A abertura de comércio congênere em área contígua, antes de transcorridos cinco anos do trespasse, gera o direito à indenização por danos morais em virtude da violação da cláusula de não concorrência e da boa-fé objetiva. Na primeira instância, o requerente ajuizou ação de indenização por danos morais sob o argumento de que a requerida violara cláusula de não concorrência de contrato de trespasse em virtude da abertura de estabelecimento próximo ao que havia sido alienado, no mesmo ramo empresarial, menos de um mês após a conclusão do negócio. Além disso, alegou ter se sentido constrangido com as cobranças efetuadas pelos credores da alienante por dívidas anteriores ao trespasse. Na sentença, a Magistrada reconheceu devido o pagamento de danos morais em razão da inobservância do prazo de cinco anos previsto no artigo 1.147 do Código Civil. No tocante ao constrangimento causado por cobranças anteriores ao negócio, o Juízo a quo entendeu que, como as partes deixaram de averbar o negócio jurídico no Registro Público de Empresas Mercantis – formalidade prevista no artigo 1.144 do Código Civil, o contrato não possuía efeitos para terceiros e, portanto, o pedido indenizatório seria incabível sob pena de beneficiar a própria torpeza do autor.
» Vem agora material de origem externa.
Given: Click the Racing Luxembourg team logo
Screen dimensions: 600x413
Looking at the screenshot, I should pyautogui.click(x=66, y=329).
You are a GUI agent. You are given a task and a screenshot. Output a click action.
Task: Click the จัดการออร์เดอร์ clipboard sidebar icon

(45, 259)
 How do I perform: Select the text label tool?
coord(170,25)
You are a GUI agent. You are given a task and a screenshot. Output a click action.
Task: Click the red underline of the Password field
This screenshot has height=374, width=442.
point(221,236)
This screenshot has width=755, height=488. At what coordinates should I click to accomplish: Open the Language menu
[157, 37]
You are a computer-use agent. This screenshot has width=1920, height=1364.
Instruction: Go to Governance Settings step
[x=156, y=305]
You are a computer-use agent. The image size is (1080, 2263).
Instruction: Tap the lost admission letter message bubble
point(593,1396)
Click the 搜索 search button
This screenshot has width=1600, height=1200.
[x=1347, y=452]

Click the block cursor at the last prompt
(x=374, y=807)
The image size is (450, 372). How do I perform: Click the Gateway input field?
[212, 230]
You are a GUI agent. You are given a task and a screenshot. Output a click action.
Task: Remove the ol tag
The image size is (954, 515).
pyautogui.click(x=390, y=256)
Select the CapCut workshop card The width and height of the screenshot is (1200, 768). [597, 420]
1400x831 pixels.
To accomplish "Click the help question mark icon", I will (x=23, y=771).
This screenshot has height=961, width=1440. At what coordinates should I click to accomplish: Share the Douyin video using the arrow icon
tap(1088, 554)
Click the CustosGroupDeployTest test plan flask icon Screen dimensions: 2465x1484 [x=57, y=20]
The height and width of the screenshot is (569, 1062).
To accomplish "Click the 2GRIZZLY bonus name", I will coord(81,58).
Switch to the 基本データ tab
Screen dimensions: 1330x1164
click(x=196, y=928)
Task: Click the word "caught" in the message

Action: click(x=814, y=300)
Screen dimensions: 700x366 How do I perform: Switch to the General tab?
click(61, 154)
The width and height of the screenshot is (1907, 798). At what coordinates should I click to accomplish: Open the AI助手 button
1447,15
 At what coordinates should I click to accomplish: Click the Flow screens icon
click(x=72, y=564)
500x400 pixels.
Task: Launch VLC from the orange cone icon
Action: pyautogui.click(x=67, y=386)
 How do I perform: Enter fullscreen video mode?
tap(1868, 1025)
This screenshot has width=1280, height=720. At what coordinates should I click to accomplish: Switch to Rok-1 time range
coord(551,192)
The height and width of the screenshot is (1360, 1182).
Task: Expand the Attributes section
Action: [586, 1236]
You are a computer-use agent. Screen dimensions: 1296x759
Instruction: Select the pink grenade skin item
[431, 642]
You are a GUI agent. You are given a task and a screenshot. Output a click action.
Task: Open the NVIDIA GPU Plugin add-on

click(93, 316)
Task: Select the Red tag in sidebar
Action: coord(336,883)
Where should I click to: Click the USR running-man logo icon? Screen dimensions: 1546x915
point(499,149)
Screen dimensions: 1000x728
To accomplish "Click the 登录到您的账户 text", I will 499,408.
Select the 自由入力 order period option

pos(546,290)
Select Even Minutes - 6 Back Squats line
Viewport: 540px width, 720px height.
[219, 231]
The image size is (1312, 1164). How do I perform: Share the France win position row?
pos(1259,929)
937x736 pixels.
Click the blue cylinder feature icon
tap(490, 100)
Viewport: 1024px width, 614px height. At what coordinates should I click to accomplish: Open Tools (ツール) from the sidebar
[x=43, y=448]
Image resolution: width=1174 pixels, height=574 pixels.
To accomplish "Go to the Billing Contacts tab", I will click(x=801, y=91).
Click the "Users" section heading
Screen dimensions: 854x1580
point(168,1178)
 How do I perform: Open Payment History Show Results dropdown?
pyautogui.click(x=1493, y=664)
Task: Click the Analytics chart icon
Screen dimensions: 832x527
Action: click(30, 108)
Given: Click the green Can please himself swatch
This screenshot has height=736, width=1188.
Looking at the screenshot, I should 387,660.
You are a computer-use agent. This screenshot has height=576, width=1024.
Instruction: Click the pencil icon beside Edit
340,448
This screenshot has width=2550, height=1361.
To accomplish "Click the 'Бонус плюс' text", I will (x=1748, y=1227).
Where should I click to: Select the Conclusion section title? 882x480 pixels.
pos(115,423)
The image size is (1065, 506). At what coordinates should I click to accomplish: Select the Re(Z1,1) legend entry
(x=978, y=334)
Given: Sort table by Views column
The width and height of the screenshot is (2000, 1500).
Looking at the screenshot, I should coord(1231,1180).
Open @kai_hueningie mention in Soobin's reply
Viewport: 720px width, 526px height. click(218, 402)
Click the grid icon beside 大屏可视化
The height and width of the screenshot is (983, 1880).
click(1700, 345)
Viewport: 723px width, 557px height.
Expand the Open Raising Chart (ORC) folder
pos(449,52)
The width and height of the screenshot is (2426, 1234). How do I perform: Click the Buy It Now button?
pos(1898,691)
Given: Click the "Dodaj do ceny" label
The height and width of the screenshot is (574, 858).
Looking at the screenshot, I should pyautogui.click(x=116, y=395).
Ao analisar o recurso interposto pela requerida, os Julgadores consignaram que a obrigação de não concorrência é implícita nos contratos de trespasse e, portanto, independente de previsão expressa. Asseveraram que a abertura do novo comércio violou a boa-fé objetiva, o que contribuiu para abalar a honra, o conceito e a credibilidade da empresa requerente. Com isso, a Turma, à unanimidade, negou provimento ao recurso e manteve a condenação por danos morais.

Acórdão 1139832, 07028540420178070019, Relatora Juíza SONÍRIA ROCHA CAMPOS D'ASSUNÇÃO, 1ª Turma Recursal dos Juizados Especiais Cíveis e Criminais do DF, data de julgamento: 27/11/2018, publicado no DJe: 5/12/2018.